An integrated microfluidic cytosensor coupled with self-calibration electrochemical/colorimetric dual-signal output for sensitive and accurate detection of hepatoma cells

Hepatocellular carcinoma (HCC) is one of the highly prevalent and lethal malignancies around the world. As circulating tumor cells (CTCs) are regarded as critical indicators in the early diagnosis and prognosis of cancer, it is imperative to develop hepatoma cytosensor in liquid biopsy.

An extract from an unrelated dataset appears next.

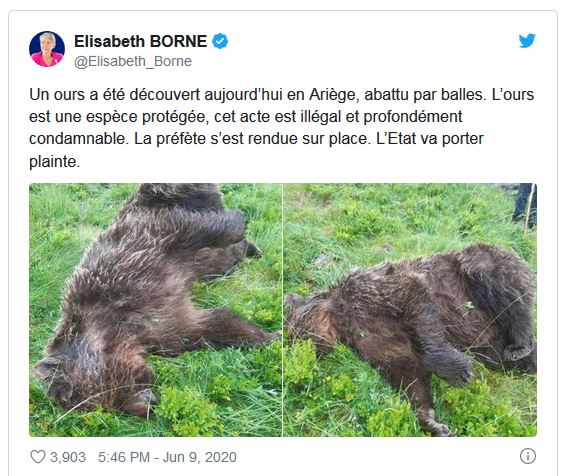Screen dimensions: 568x476
Task: Click the tweet text about Ariège bear
Action: pos(281,128)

Herein, this study introduces a microfluidic cytosensor for HepG2 cell detection, leveraging dual-site recognition and dual-mode signal readout to enhance specificity and accuracy. The cytosensor employs hyaluronic acid (HA) functionalized magnetic beads (MB-HA) and phenylboronic acid (PBA) modified iron metal organic framework (Fe-MOF-PBA) for magnetic isolation and signal labeling. Owing to the favorable peroxidase-mimic and electroactivity of Fe-MOF, the color of oxidized 3,3′,5,5′-tetramethylbenzidine (TMB) and the oxidation current of its amino-functionalized organic ligand were served as electrochemical/colorimetric (EC/CL) dual-signal for HepG2 quantification. This approach achieved a detection limit of 3 cells mL−1 (S/N = 3) and a broad linear range of 10–105 cells mL−1. Furthermore, the successful determination of HepG2 in clinical blood samples manifests the great prospect of the integrated microfluidic chip in precise, early point-of-care HCC diagnostics.